**Document segment:**
━━━━━━━━━━━━━━━━━━━━━━━━━━━━━━

The fund, according to previous reports, has about $3 million that has never been used since its inception. This money would allow for a variety of educational programs in the school district that are not currently covered by the School Department’s operating budget. In order for the Saugus Public Schools to access these funds, the Superintendent and School Committee must submit a detailed plan to the Saugus Finance Committee, who will determine that such plans are supplementing current educational programming and not supplanting it. Use of the funds requires Town Meeting approval.

 

A successful pilot project

Hashem told the Finance Committee that he’s optimistic about the potential for the afterschool programs that the school district has been developing in anticipation of Article 10’s passage. “We did it on a small [scale] and it was successful,” Hashem said, referring to a pilot project initiated at the Belmonte STEAM Academy by School Principal Maureen Lueke.

“I do credit Dr. Lueke. She asked if she could do something as a pilot [project] and it was extremely successful,” he said.

About 100 students at the Belmonte participated in the afterschool programs over a six-week period. The programs included assembling a newspaper, arts and crafts, the Girls on the Run program and Spanish.

“I envisage the program to be four days a week in each of the buildings,” Hashem said.

“A chunk of the funding would go to getting supplies for the robotics,” he said. Robotics has been a very popular activity at the Belmonte STEAM Academy and there seems to be great interest at the Middle School for a similar program, according to Hashem.

“I think a book club after school would be a huge win,” Hashem said.

━━━━━━━━━━━━━━━━━━━━━━━━━━━━━━

**Data section:**
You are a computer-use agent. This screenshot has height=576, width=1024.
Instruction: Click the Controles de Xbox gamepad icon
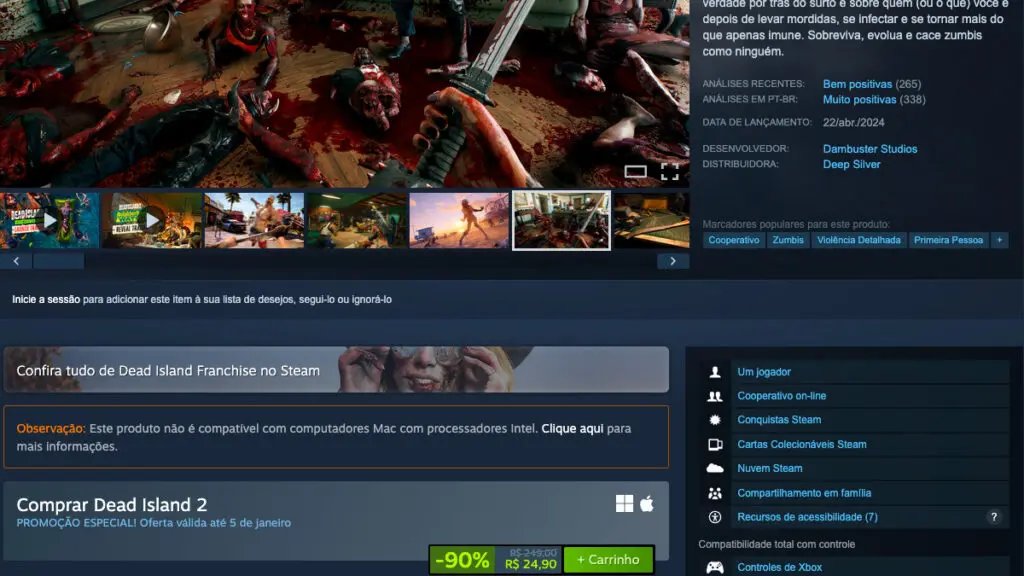tap(715, 566)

━━━━━━━━━━━━━━━━━━━━━━━━━━━━━━

Copy out the whole text about the Saugus afterschool programs word for word.

**Answer space:**
The fund, according to previous reports, has about $3 million that has never been used since its inception. This money would allow for a variety of educational programs in the school district that are not currently covered by the School Department’s operating budget. In order for the Saugus Public Schools to access these funds, the Superintendent and School Committee must submit a detailed plan to the Saugus Finance Committee, who will determine that such plans are supplementing current educational programming and not supplanting it. Use of the funds requires Town Meeting approval.

 

A successful pilot project

Hashem told the Finance Committee that he’s optimistic about the potential for the afterschool programs that the school district has been developing in anticipation of Article 10’s passage. “We did it on a small [scale] and it was successful,” Hashem said, referring to a pilot project initiated at the Belmonte STEAM Academy by School Principal Maureen Lueke.

“I do credit Dr. Lueke. She asked if she could do something as a pilot [project] and it was extremely successful,” he said.

About 100 students at the Belmonte participated in the afterschool programs over a six-week period. The programs included assembling a newspaper, arts and crafts, the Girls on the Run program and Spanish.

“I envisage the program to be four days a week in each of the buildings,” Hashem said.

“A chunk of the funding would go to getting supplies for the robotics,” he said. Robotics has been a very popular activity at the Belmonte STEAM Academy and there seems to be great interest at the Middle School for a similar program, according to Hashem.

“I think a book club after school would be a huge win,” Hashem said.